---------- Records provided ----------
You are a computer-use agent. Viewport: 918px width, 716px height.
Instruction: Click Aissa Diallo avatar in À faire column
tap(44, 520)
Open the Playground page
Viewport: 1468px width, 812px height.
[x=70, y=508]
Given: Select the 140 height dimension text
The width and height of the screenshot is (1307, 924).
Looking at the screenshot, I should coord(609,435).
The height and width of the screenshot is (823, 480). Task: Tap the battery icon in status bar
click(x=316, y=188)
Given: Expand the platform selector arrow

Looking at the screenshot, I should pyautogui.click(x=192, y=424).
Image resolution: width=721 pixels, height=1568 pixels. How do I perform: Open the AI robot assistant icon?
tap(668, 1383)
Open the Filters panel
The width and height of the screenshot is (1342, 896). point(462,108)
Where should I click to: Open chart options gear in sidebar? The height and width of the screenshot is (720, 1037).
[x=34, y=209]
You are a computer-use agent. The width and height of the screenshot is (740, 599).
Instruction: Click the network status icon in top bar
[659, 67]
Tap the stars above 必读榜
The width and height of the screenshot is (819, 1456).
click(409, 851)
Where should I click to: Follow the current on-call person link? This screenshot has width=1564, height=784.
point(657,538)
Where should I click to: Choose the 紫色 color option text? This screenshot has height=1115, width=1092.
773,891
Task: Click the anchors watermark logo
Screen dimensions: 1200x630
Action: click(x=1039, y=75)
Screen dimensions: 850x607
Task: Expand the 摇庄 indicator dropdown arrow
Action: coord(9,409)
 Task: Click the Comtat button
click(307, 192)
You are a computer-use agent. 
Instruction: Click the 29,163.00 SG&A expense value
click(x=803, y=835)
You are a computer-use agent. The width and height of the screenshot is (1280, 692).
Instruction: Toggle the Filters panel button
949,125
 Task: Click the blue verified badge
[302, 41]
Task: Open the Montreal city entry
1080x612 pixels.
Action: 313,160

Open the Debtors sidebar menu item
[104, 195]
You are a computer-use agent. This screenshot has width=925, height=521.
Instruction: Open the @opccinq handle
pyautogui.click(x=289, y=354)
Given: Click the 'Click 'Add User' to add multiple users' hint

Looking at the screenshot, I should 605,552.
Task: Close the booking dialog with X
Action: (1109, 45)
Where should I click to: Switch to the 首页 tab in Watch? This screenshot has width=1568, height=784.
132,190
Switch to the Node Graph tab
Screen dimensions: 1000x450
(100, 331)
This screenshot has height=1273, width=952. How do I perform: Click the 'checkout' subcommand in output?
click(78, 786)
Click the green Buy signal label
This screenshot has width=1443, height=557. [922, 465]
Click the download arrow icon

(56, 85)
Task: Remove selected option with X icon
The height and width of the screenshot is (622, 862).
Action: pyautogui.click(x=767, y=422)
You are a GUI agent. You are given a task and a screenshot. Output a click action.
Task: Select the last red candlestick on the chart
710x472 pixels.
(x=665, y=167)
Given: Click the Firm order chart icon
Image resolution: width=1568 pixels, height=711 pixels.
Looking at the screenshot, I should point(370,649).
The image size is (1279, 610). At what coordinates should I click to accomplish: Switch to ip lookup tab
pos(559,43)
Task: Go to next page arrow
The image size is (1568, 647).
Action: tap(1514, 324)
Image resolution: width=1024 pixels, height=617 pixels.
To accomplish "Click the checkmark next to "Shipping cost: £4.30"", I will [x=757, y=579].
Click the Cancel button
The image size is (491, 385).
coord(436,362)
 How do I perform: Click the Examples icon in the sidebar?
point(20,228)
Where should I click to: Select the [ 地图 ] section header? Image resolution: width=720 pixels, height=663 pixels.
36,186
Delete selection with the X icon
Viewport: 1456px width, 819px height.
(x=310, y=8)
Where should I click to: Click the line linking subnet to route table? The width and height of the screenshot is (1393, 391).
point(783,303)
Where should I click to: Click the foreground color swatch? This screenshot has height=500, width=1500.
----------
Repeat, with nothing changed, the stretch of the records from the line containing "Task: Remove selected option with X icon" through the end of the records.

## [Solution to this task]
Task: Remove selected option with X icon
The height and width of the screenshot is (622, 862).
Action: pyautogui.click(x=767, y=422)
You are a GUI agent. You are given a task and a screenshot. Output a click action.
Task: Select the last red candlestick on the chart
710x472 pixels.
(x=665, y=167)
Given: Click the Firm order chart icon
Image resolution: width=1568 pixels, height=711 pixels.
Looking at the screenshot, I should point(370,649).
The image size is (1279, 610). At what coordinates should I click to accomplish: Switch to ip lookup tab
pos(559,43)
Task: Go to next page arrow
The image size is (1568, 647).
Action: tap(1514, 324)
Image resolution: width=1024 pixels, height=617 pixels.
To accomplish "Click the checkmark next to "Shipping cost: £4.30"", I will [x=757, y=579].
Click the Cancel button
The image size is (491, 385).
coord(436,362)
 How do I perform: Click the Examples icon in the sidebar?
point(20,228)
Where should I click to: Select the [ 地图 ] section header? Image resolution: width=720 pixels, height=663 pixels.
36,186
Delete selection with the X icon
Viewport: 1456px width, 819px height.
(x=310, y=8)
Where should I click to: Click the line linking subnet to route table? The width and height of the screenshot is (1393, 391).
point(783,303)
Where should I click to: Click the foreground color swatch? This screenshot has height=500, width=1500.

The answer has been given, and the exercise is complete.